Accurate free energy calculations for biomolecular catalysis of electron transfer

Long- and short-range electron transfer (ET) between proteins is vital for all living systems, and plays an essential role in photosynthesis and bio-assimilation. ET is a central process for the transfer and storage of solar energy in advanced materials as well. Our understanding of the corresponding biological electron transport can inspire new approaches for developing and advancing energy efficient technologies. However, robust, accurate, and predictive underlying theoretical and computational models are still needed to determine structure, energetics and kinetics of ET processes in materials and biological systems.

We introduced a new analysis method, DHAM, which can be used to calculate rates and free energies from biased or unbiased simulation trajectories (Rosta and Hummer, JCTC 2015). The DHAM method is a generalisation of the current state-of-the-art weighted histogram analysis method (WHAM), which is widely used to obtain accurate free energies from biased molecular simulations. We showed that WHAM-computed free energies can exhibit significant errors, e.g. when analysing simulations under weak bias - a problem overcome by using DHAM. Our method is designed to determine a global Markov chain based on a maximum likelihood approach to analyse multiple simulation trajectories. We construct the Markov transition matrix along a discretized reaction coordinate, and obtain the corresponding stationary distribution to determine the free energy profile. Importantly, our formalism provides kinetic information of biased simulations. By building on this approach, my main aim is to develop a new method to study electron transfer.

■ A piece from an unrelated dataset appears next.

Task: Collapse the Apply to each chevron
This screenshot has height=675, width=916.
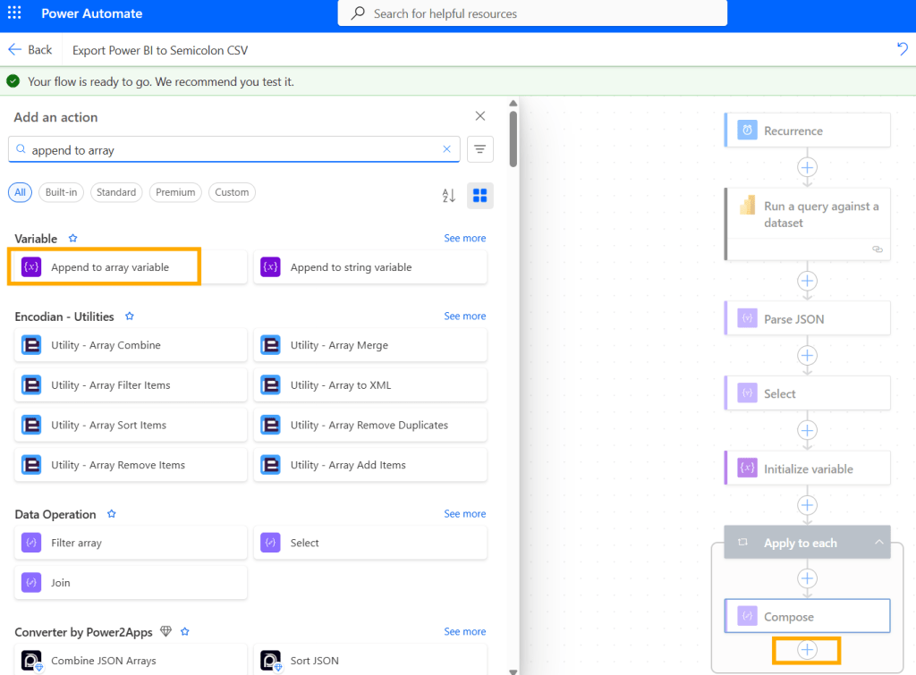Action: coord(878,543)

As a first application, we will study the catalytic reaction of FNR, a central enzyme in the final step of the photosynthetic electron transfer processes using the energy of light to store high-energy electrons in the form of chemical bonds in NADPH. Our novel computational methods will provide accurate free energies as well as kinetic information about the dynamics of the photosynthetic systems. Importantly, it will allow us to understand the underlying mechanism, including the elusive coupled proton transfer steps that occur together with the electron transfer reactions in FNR.

Academia
Our results are shared via workshops, tutorials, conferences and seminars. Computational groups will be able to download our newly developed programs from my research group website (www.rostaresearch.com), or from CCPBioSim workshop/tutorial webpages. Our experimental collaborators will benefit from the more accurate and efficient algorithms that we can subsequently apply to design novel materials and test experimental hypothesis. We will work closely with Prof. Milagros Medina's group, who is an internationally known expert in FNR molecular studies. On longer term, we will apply our developed methods on additional systems, including uric acid oxidase in collaboration with Dr. Roberto Steiner (KCL). Furthermore, I have on-going collaborations with Profs. Oren Scherman and Jeremy Baumberg (Cambridge) with three papers submitted to date. Our newly developed methods will be useful in the design of novel nanomaterials in currently on-going collaborative projects.

Public Sector, Business, Industry
On long term, health-related public sectors will benefit from basic research on structure and function of FNR, or other e.g., phosphate processing enzymes. Our methods can be used and may be inspirational to a large number of projects studying the dynamics of phosphate-processing enzymes that are relevant to many diseases. Phosphate processing enzymes are validated targets of a large number of drugs used in current clinical practices treating a wide range of diseases. These include reverse transcriptase and integrase inhibitors used against HIV and hepatitis B, proton pump inhibitors used in gastric diseases, kinase and topoisomerase inhibitors used in chemotherapy to treat cancers.
In particular, BRAF inhibitor drugs are recent examples of targeted cancer therapy: (http://www.cancer.gov/cancertopics/treatment/types/targeted-therapies/targeted-therapies-fact-sheet). In our on-going projects on BRAF dynamics studies together with Prof. Walter Kolch-s (Director, Systems Biology Ireland and Conway Institute) group, we are already using the DHAM method, and our future algorithms will be highly beneficial as well. This project is carried out also in collaboration with researchers from Genentech, who kindly provided drug molecules for experimental validations of our computational results.
Our basic research results are also relevant to UK charities such as Cancer Research UK. In addition to drug design, insights related to controlling enzyme activity is also relevant for biotechnology industries, e.g., businesses developing industrial enzymes such as Novozymes.

General Public, Education
The general public, high school and university students will benefit from new basic research developments in general, by public lectures in the UK and world-wide (e.g., via the Alchemy Today seminar series of the Eotvos University, where I've been invited as a speaker), or by the Open Days at King's. My lab also hosted 9 high school students to date in the past three years, who were introduced to on-going research in my lab via the In2Science and Nuffield Research Placement programs.